The CDC announced this week that they are investigating a multistate outbreak of multidrug-resistant Salmonella Reading infections linked to raw turkey products. There are 90 confirmed human cases of illness, and 40 of those have been hospitalized. People are sick in 26 states. Confirmed outbreak Illnesses started on dates from November 20, 2017, to June 29, 2018.
But if you are like me, my first thought was, how are 90 people sick from a product that we all cook? The answer is complicated. Investigators do not know 100%.
In interviews given by sick people to the health agencies, ill people reported eating different types and brands of turkey products purchased from many different locations. Two ill people lived in a household where raw turkey pet food was fed to pets.

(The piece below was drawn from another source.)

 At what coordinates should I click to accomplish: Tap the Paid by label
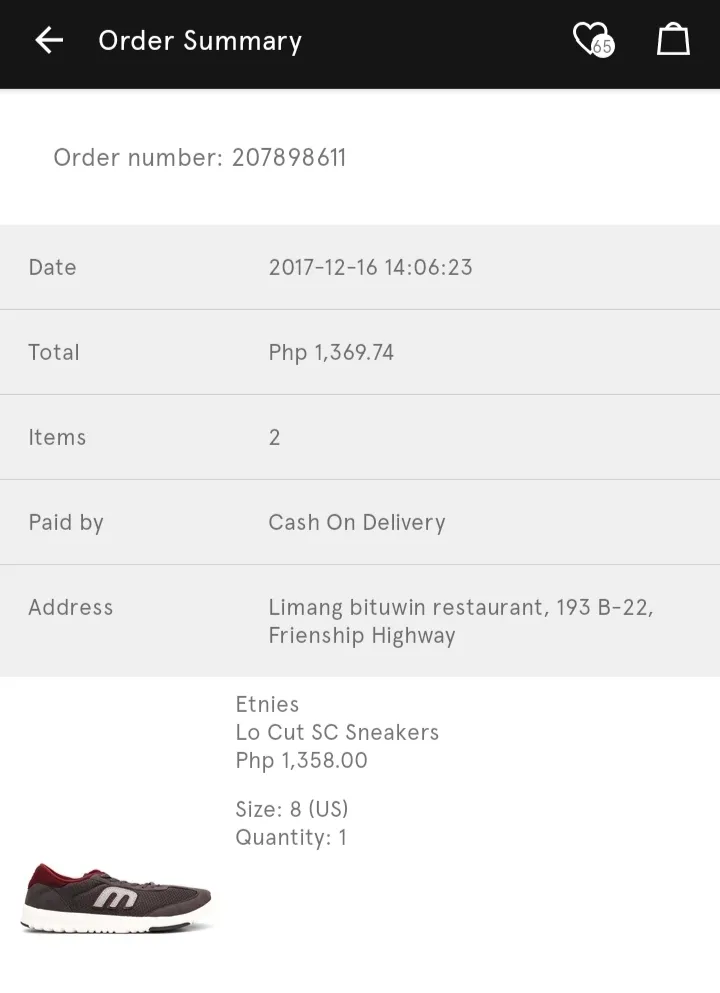tap(66, 523)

And testing has shown that the outbreak strain of Salmonella Reading is present in live turkeys and in many types of raw turkey products. This means the infection might be widespread in the turkey industry and not linked to one particular farm. But maybe, it could be a standard turkey processor?
The CDC Advises
For anyone who raises, processes, and eats turkey, the CDC issued some advisories for all of us to help reduce the spread of the outbreak and stay safe:
- “Wash your hands. Salmonella infections can spread from one person to another. Wash hands before and after preparing or eating food, after contact with animals, and after using the restroom or changing diapers.

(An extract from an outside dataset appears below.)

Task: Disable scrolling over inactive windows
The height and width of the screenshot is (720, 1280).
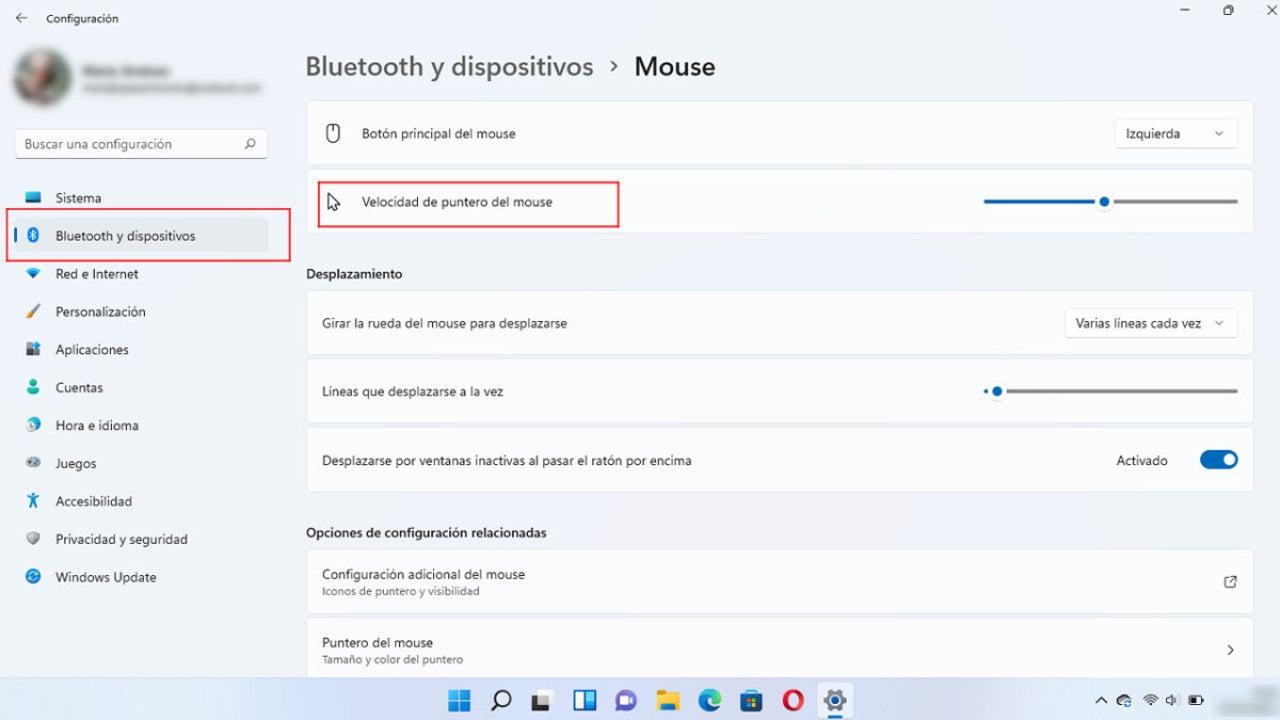Action: (1218, 459)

- Cook raw turkey thoroughly to kill harmful germs. Turkey breasts, whole turkeys, and ground poultry, including turkey burgers, casseroles, and sausage, should always be cooked to an internal temperature of 165°F to kill harmful germs. Leftovers should be reheated to 165°F. Use a food thermometer to check, and place it in the thickest part of the food.
- Don’t spread germs from raw turkey around food preparation areas. Washing raw poultry before cooking is not recommended. Germs in raw poultry juices can spread to other areas and foods. Thoroughly wash hands, counters, cutting boards, and utensils with warm, soapy water after they touch raw turkey. Use a separate cutting board for raw turkey and other raw meats if possible.
- CDC does not recommend feeding raw diets to pets. Germs like Salmonella in raw pet food can make your pets sick. Your family also can get sick by handling the raw food or by taking care of your pet.”
It is important to note that the CDC is not halting the sale of turkey, asking retailers to stop selling raw turkey products, or telling us to stop eating properly cooked turkey products.
Salmonella is a common bacterium that makes humans sick. In fact, it is among the most common foodborne illness, along with Norovirus and Campylobacter. Since someone can become ill by ingesting contaminated food or by touching domesticated animals (such as chickens, reptiles, turtles, or even guinea pigs), it is a concerning bug. It also has some strains that are becoming drug-resistant.
Salmonella infections in people usually happen through the lack of handwashing or not cooking food to its optimum cooking temperature, which is 165 degrees Fahrenheit.